YOUR GLOBAL RUNDOWN
- A massive fish die-off in southeastern Iraq is the latest worry for the country’s riparian habitats, which face low flows and drought.
- The United Nations is expected to approve a plan for Japan to release 1.3 million tons of treated radioactive water into the Pacific Ocean.
- A widespread drought throughout the U.S. Midwest has made growing seasons more challenging and expensive.
- Faulty infrastructure in Havana, Cuba, has left at least 10 percent of the capital’s residents without access to water.
A new study of FEMA’s flood buyout program suggests it reduces risk yet deepens “white flight” out of American neighborhoods.
“The policy lesson is really that it’s not just the environmental risk and the way the policy works that’s intervening to affect how it plays out for homeowners. We need to engage communities more proactively and think about not only when they retreat, but how they retreat.” — Jim Elliott, professor at Rice University and lead author of the study.

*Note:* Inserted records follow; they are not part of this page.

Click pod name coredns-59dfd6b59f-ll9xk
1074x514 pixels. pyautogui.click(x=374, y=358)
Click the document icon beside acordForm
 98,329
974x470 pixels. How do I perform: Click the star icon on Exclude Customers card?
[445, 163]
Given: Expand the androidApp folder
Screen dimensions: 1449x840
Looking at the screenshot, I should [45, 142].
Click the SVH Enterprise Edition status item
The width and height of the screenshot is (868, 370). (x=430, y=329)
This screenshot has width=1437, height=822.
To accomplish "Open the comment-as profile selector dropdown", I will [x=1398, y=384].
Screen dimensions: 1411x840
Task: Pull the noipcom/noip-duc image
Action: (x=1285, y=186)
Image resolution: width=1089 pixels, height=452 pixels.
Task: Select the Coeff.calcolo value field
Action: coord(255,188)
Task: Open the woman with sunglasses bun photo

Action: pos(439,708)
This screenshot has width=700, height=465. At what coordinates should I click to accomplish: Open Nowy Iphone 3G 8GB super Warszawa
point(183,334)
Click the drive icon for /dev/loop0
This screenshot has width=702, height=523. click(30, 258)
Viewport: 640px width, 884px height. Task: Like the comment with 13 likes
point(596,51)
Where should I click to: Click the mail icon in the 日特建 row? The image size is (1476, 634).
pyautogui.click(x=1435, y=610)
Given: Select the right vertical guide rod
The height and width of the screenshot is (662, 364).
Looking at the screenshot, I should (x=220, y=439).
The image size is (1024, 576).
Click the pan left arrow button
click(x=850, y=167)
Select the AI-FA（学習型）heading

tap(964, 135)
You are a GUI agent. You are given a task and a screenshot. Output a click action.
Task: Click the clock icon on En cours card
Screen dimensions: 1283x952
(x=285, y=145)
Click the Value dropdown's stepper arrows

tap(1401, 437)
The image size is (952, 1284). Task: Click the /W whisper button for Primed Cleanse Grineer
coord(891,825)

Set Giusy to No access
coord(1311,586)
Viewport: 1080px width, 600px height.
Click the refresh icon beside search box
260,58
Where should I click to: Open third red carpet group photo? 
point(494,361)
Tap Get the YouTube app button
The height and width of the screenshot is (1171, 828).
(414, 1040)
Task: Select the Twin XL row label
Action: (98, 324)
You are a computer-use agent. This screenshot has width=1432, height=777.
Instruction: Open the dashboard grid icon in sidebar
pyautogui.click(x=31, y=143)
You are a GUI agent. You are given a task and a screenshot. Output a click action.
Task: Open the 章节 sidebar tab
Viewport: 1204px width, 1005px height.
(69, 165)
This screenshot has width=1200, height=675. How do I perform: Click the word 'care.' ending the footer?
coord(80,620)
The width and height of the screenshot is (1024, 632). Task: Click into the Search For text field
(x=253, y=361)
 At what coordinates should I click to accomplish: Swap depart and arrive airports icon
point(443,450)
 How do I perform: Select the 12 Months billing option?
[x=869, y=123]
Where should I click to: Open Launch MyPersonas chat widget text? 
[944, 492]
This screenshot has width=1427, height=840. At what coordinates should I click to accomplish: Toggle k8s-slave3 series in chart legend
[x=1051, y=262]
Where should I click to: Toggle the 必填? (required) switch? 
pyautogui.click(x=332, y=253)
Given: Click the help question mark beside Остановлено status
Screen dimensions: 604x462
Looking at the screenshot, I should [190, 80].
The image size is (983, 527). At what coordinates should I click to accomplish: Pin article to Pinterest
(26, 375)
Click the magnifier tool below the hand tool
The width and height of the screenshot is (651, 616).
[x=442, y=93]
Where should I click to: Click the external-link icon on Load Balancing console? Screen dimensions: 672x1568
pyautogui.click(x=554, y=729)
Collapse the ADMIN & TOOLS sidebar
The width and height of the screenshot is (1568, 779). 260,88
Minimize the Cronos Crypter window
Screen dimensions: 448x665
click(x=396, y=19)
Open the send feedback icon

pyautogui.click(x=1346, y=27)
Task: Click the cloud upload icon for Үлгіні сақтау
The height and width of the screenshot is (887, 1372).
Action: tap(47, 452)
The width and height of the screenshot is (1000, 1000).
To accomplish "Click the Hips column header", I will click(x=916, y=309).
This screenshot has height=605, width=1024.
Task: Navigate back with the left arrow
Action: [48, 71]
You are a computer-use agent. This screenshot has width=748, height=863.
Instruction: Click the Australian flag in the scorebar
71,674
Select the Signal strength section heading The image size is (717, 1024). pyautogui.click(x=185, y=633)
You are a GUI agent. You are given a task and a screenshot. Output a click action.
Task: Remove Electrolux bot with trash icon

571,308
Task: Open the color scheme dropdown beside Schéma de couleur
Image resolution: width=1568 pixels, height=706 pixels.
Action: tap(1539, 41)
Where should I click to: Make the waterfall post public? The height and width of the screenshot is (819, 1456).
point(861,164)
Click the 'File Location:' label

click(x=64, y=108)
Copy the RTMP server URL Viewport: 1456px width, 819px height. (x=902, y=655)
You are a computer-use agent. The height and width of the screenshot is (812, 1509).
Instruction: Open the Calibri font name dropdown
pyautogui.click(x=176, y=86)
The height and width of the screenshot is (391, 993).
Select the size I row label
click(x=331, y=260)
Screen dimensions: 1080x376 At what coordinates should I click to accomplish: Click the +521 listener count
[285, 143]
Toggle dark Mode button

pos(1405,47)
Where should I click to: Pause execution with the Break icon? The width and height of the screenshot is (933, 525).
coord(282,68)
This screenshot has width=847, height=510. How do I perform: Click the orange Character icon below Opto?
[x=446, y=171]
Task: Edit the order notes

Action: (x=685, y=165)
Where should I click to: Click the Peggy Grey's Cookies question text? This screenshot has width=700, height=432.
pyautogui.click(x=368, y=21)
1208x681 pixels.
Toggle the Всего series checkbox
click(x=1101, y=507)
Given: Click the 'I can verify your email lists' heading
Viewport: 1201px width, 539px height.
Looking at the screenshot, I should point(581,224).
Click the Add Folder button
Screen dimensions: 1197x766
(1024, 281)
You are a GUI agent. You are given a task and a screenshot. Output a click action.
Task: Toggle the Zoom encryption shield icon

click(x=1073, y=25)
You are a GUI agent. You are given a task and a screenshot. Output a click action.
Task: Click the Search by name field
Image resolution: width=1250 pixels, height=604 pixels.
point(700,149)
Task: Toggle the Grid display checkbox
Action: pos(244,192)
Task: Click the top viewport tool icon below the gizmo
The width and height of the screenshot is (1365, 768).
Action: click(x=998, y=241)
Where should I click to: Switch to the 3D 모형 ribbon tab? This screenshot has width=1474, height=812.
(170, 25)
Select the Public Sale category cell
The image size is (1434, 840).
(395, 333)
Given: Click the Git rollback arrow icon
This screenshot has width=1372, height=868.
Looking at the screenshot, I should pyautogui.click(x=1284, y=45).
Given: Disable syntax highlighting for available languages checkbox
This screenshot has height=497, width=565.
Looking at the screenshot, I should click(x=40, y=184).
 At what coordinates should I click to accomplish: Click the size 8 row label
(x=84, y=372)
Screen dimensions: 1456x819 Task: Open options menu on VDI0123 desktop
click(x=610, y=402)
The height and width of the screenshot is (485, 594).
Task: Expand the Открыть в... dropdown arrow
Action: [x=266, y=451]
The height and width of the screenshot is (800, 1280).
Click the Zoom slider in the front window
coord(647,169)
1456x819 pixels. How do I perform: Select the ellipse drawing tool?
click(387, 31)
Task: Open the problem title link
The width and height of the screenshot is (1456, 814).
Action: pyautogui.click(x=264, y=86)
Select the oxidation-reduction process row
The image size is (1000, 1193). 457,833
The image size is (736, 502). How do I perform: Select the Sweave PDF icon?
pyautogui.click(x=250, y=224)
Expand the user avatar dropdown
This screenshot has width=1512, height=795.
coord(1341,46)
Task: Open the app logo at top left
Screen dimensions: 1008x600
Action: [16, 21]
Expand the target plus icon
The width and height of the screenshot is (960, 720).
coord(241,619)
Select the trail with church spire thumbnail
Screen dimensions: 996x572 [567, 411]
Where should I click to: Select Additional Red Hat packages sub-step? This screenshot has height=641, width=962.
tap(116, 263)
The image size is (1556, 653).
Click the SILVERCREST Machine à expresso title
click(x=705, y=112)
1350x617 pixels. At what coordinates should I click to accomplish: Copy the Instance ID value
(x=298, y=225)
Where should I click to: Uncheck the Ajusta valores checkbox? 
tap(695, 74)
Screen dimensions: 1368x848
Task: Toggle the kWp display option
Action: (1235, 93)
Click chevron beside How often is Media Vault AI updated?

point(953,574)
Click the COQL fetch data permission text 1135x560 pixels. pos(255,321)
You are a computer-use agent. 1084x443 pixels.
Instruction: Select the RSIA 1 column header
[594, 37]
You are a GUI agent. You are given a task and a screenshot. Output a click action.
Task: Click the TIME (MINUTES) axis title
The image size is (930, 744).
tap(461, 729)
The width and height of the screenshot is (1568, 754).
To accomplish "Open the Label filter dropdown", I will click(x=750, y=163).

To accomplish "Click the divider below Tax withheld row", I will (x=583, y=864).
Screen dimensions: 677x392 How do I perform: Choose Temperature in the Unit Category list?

Grist reports on a new study that analyzed the Federal Emergency Management Agency’s flood buyout program, which has spent billions of dollars over the past three decades to purchase and tear down flood-prone properties. Homeowners then moved elsewhere.
The study found that while “those participants actually do seek new homes with substantially lower flood exposure,” the racial makeup of the floodplain neighborhoods left behind, and the areas those homeowners are moving to, are homogenizing.
— Christian Thorsberg, Interim Stream Editor
Recent WaterNews from Circle of Blue
- Will Michigan’s Largest Water Provider Target Tiny City For Next Shutoffs? — Residents of Highland Park face $24 million in delinquent water bills.
- Failing Rains in Darfur Foster Conflict and Displacement — Graphic Journalism.
Nearly 60 percent of the U.S. Midwest — including Illinois, Indiana, Iowa, Kentucky, Michigan, Minnesota, Missouri, Ohio and Wisconsin — has experienced moderate drought this spring; 93 percent of the region is “abnormally dry,” with 16 percent experiencing “severe drought,” Stateline reports.
In agricultural counties, especially in states such as Kansas and Nebraska, the lack of rain has had significant effects. Farmers have been forced to buy more feed for their livestock, rather than rely on grazing. Soil is losing moisture, impacting both present and future yields. Wheat, soybean, and corn crops are browning, unsustained.
The lack of rain has not yet been attributed to climate change, climatologists say. Though with the return of El Niño, a lack of precipitation in the Midwest is particularly “weird.”
This Week’s Top Water Stories, Told In Numbers
Percent flow of the Tigris River, one of ancient Mesopotamia’s “two great rivers,” compared to its 100-year average. Iraq, one of the world’s most vulnerable countries to climate change according to the United Nations, continues to see its riparian habitat battered — this past week, thousands of dead fish washed up on the shores of the Amshan River, which draws its waters from the Tigris, Al Jazeera reports. Officials found elevated salinity levels and no oxygen in the river water, deeming it unsuitable for farmers and raising concerns that the surrounding vegetation and historic marshes may also suffer.
Estimated number of Havana residents — up to as many as 200,000 — currently without water access as shortages take hold in Cuba’s capital, Reuters reports. Officials are blaming “faulty motorized pump stations, leaky pipes, and climate change-induced drought” for the scarcity, saying that past energy failures, which led to rolling blackouts, are not in play this year. Nearly two dozen motorized water pumps are currently being installed around the city, which continues to experience summer heatwaves.
On the Radar
Al Jazeera reports that the United Nations is expected to approve plans for Japan’s Fukushima Daiichi power plant “to release millions of tonnes of treated radioactive water” into the Pacific Ocean. More than 1.33 million cubic meters of water, “enough to fill 500 Olympic-sized swimming pools,” have accumulated since the power plant’s 2011 nuclear disaster. Some of the water was used to cool the site’s three damaged nuclear reactors, while the rest includes contaminated rain and groundwater that have been collected in the years since. Removal of the water, which is stored in tanks now nearing capacity, is also necessary “so the wrecked plant can be decommissioned.” Opponents of the decision include fishing groups, environmental activists, South Korea, China, and many Pacific island nations.
More Water News
Shorelines, sewer lines: Coastal erosion and rising sea levels are threatening American Samoa’s water, power, and sewer lines, which run underground near the shores, Yale Climate Connections reports.
Buzuruna Juzuruna: An organic seed farm in Lebanon is exposing new and old local farmers to well-practiced, water-saving agro-ecological methods, Mongabay reports.